United States District Court, D. New Mexico
Jun 23, 2011
No. 10-cv-00591-RB-LAM (D.N.M. Jun. 23, 2011)

Opinion

No. 10-cv-00591-RB-LAM.

June 23, 2011


MEMORANDUM OPINION AND ORDER


THIS MATTER is before the Court on the Motion for Summary Judgment filed by Defendants City of Las Cruces, Manuel Frias, Vincent Shadd, and Jeremy Story ("Defendants") on November 15, 2010 (Doc. 40) and Defendants' Memorandum in Support (Doc. 41). Defendant police officers contend that they are entitled to qualified immunity on the federal constitutional claims raised in the complaint, because the defendant police officers did not violate any clearly established constitutional rights on the part of Plaintiff Steven A. Romero. Defendants further contend that if the individual police officers are entitled to summary judgment, then the City of Las Cruces must be granted summary judgment as well. Plaintiff opposes the motion. Having considered the submissions and arguments of counsel and the relevant law, and being otherwise fully advised, I find that the motion is not well taken and shall be denied.

Although Officer Story's name is spelled "Storey" in the caption of the case, the correct spelling is "Story."

I. Background

Plaintiff brings this lawsuit alleging unlawful arrest and use of excessive force. Plaintiff is suing Defendants Jeremy Story, Manuel Frias, and Vincent Shadd individually and in their official capacities as law enforcement officers for the Las Cruces Police Department. Plaintiff is also suing the City of Las Cruces. The complaint brings causes of action for unreasonable search and seizure (Count I); excessive force (Count II); municipal liability (Count III); false arrest under state law (Count IV); false imprisonment under state law (Count V); battery under state law (Count VI); and intentional infliction of emotional distress under state law (Count VII). The Court has dismissed the § 1983 official capacity claims against the individual Defendants and the intentional infliction of emotional distress claim under state law (Doc. 24). Defendants now move for summary judgment on Counts I though III of the complaint.

The facts material to this case are as follows. On December 13, 2009, a citizen complainant, Aaron Diaz, contacted the Las Cruces Police Department to report an alleged vandalism to his vehicle in the parking lot of an apartment complex. Although it is not clear which of these facts were reported to the police, Mr. Diaz apparently had heard a loud noise, and went outside to investigate. He then noticed that his car had been vandalized, and at the same time, observed an unknown Hispanic male in the parking lot. Later that day, Mr. Diaz called the police again, and Las Cruces Police Officers Jeremy Story, Vincent Shadd, and Manuel Frias arrived at the scene in response. The content of this second phone call and the communications made to the officers on the scene are disputed.

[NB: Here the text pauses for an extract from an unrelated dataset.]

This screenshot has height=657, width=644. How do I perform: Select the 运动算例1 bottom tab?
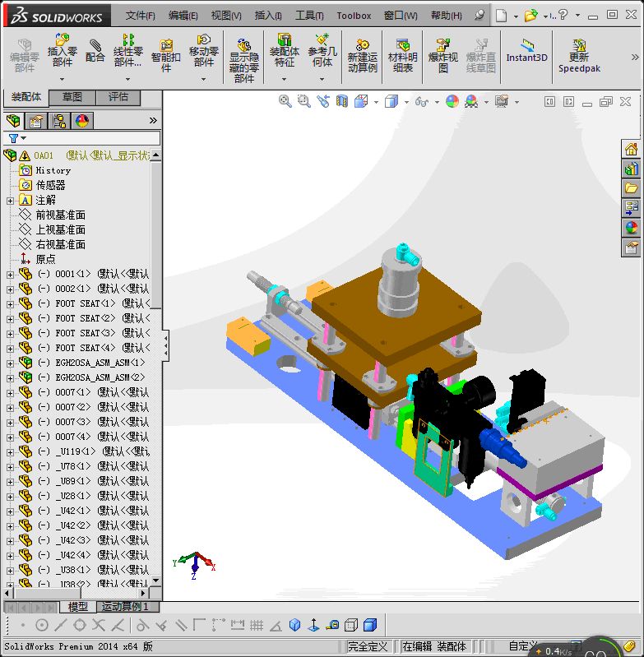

According to Officer Story, when he arrived on the scene, the citizen complainant stated that the person who had vandalized his vehicle had gone inside Apartment No. 17. Defs.' Ex. A, Story Dep. at 6:20-7:2 (Doc. 41-1). However, Mr. Diaz now claims that he did not tell the police that he had actually witnessed the vandalism. Pl.'s Ex. A, Diaz Aff. ¶ 10 (Doc. 43-1). Rather, Mr. Diaz indicates that in his first call to the police, he communicated the fact that an unknown Hispanic male was present in the parking lot at the time Mr. Diaz noticed his car had been vandalized. Id. ¶ 9. Mr. Diaz claims he then reported, in his second phone call, that the same unknown Hispanic male had entered Apartment No. 17. Id. ¶¶ 13, 15.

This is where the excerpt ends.